◆ **所给文本**
----------

[发明专利]一种总核酸、总RNA和基因组DNA的同步提取方法

说明书

技术领域

本发明属于分子生物学领域，涉及一种提取方法，具体是一种总核酸、总RNA和基因组DNA的同步提取方法。

背景技术

高质量的RNA和DNA在植物分子生物学研究中具有重要的作用，关系到后续分子生物学研究的成功与否，如分子标记、基因克隆、基因上游启动子序列的分离、Southern印迹分析、表达特性分析和cDNA文库构建等。另外，随着分子生物学的发展，实验中对所需的核酸要求不但质量高，而且类型多样，可能有的实验需要总核酸、部分实验需要总RNA、还有实验需要基因组DNA。

目前，关于植物总核酸、总RNA和基因组DNA提取方法的报道较多，技术也非常成熟，但多是在植物中应用不同方法分别对总核酸、总RNA和基因组DNA进行提取，在应用中，由于分子生物学研究需要的核酸类型多样，如分别提取总核酸、总RNA和基因组DNA，过程较为繁琐。经检索，对于采用一种方法或一套试剂从植物中同步提取总核酸、总RNA和基因组DNA的方法，未见报道。

发明内容

本发明的目的是针对现有技术的不足而提供一种总核酸、总RNA和基因组DNA的同步提取方法，可以同步提取总核酸、总RNA和基因组DNA，不仅节约了时间，而且节约了提取成本，以满足多种分子生物学研究的需要。

本发明所采用的技术原理：

总核酸的提取：提取总核酸时，用水饱和酚和氯仿组成的混合试剂进行抽提。理论上，当用水饱和酚（pH ≈ 5，呈酸性）进行抽提时，RNA溶解于酸性的水相，DNA处于有机相，从而把RNA与DNA分离。但实验表明，水饱和酚只能去除少量的DNA，所以本方法采用水饱和酚提取总核酸。提取总核酸时所用氯仿的作用主要有以下几点：1、它是分子量比较大的有机溶剂，能加速有机相与水相分层；2、它能去除核酸溶液中的痕量酚（酚易溶于氯仿中）；3、它能使蛋白质变性；4、它作为有机溶剂可抽提样品中的一些脂溶性杂质（如油脂、脂溶性色素等），起到一定除杂作用。 

总RNA的提取：提取总RNA时，除了用水饱和酚和氯仿组成的混合试剂进行抽提，还用到高浓度的酸性醋酸钾溶液，该溶液能使多糖和DNA一起沉淀下来，使得水相中就只剩下RNA。

----------

◆ **资料来源**

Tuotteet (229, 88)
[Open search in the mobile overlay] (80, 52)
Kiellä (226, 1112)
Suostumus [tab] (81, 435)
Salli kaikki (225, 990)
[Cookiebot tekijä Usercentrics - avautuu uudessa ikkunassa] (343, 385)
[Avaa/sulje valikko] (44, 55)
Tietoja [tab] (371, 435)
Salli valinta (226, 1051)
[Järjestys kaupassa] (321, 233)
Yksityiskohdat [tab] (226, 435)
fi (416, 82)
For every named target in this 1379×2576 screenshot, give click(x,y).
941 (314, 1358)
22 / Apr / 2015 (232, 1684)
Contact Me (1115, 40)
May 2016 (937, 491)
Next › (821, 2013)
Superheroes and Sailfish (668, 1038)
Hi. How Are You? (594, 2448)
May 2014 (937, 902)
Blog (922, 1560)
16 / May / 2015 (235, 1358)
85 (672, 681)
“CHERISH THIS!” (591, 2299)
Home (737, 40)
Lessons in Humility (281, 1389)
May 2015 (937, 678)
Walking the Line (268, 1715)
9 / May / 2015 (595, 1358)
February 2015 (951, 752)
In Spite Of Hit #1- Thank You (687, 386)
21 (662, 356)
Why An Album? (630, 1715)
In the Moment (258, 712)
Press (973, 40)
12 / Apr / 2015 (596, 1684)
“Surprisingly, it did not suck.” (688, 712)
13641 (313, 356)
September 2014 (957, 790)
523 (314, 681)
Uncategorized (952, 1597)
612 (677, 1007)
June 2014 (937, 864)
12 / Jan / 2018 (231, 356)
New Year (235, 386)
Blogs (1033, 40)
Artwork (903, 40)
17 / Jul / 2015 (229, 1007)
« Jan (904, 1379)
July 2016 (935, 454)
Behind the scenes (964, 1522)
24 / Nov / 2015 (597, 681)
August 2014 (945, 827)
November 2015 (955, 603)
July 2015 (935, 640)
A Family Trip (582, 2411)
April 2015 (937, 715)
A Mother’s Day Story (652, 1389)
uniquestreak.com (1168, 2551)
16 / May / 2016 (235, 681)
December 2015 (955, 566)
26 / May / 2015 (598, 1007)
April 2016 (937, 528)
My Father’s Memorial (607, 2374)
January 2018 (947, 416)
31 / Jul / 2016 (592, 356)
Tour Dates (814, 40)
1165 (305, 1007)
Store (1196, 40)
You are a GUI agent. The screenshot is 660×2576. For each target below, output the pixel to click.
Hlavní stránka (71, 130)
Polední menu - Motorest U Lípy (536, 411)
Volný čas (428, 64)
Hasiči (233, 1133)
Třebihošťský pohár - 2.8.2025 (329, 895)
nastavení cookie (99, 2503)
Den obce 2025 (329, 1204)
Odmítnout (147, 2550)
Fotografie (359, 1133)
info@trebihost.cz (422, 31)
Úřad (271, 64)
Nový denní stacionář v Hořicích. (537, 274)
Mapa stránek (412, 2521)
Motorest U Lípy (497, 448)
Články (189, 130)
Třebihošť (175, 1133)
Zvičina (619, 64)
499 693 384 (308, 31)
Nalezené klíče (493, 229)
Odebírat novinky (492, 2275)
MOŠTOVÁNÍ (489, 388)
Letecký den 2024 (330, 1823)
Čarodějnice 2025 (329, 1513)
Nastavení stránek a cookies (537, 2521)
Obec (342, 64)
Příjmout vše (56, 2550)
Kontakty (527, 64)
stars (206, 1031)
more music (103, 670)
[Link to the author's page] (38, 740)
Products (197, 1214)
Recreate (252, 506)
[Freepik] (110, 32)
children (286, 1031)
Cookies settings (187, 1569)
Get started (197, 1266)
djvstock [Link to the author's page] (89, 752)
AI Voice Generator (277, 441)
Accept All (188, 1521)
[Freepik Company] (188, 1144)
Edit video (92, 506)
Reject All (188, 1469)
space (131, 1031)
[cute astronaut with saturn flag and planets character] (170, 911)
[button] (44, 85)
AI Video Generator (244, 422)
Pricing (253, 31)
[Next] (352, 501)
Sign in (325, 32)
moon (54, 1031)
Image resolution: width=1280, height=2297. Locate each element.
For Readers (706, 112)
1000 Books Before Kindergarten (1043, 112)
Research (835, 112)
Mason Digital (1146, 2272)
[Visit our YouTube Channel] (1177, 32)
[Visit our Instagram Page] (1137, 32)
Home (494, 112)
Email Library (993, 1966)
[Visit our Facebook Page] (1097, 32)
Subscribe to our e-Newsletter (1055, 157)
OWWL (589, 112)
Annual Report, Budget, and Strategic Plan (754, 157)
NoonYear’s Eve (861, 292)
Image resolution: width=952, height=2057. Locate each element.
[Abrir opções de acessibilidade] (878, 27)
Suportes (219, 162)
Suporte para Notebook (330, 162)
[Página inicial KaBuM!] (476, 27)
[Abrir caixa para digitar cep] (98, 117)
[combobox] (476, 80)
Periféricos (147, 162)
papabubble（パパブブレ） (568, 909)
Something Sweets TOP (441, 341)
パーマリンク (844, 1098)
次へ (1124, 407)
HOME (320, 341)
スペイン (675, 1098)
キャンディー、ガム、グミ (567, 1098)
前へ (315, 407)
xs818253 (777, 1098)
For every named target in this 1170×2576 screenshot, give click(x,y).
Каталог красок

----------

◆ **练习要求**
[a] 根据这段专利说明书，提取总核酸时用什么组成的混合试剂进行抽提？
[b] 请把这段专利说明书中从“高质量的RNA和DNA在植物”到“足多种分子生物学研究的需要。”的部分原样誊写下来。
完成练习不需要用到上面的数据行。

◆ **参考答案**
[a] 用水饱和酚和氯仿组成的混合试剂。

[b]
高质量的RNA和DNA在植物分子生物学研究中具有重要的作用，关系到后续分子生物学研究的成功与否，如分子标记、基因克隆、基因上游启动子序列的分离、Southern印迹分析、表达特性分析和cDNA文库构建等。另外，随着分子生物学的发展，实验中对所需的核酸要求不但质量高，而且类型多样，可能有的实验需要总核酸、部分实验需要总RNA、还有实验需要基因组DNA。

目前，关于植物总核酸、总RNA和基因组DNA提取方法的报道较多，技术也非常成熟，但多是在植物中应用不同方法分别对总核酸、总RNA和基因组DNA进行提取，在应用中，由于分子生物学研究需要的核酸类型多样，如分别提取总核酸、总RNA和基因组DNA，过程较为繁琐。经检索，对于采用一种方法或一套试剂从植物中同步提取总核酸、总RNA和基因组DNA的方法，未见报道。

发明内容

本发明的目的是针对现有技术的不足而提供一种总核酸、总RNA和基因组DNA的同步提取方法，可以同步提取总核酸、总RNA和基因组DNA，不仅节约了时间，而且节约了提取成本，以满足多种分子生物学研究的需要。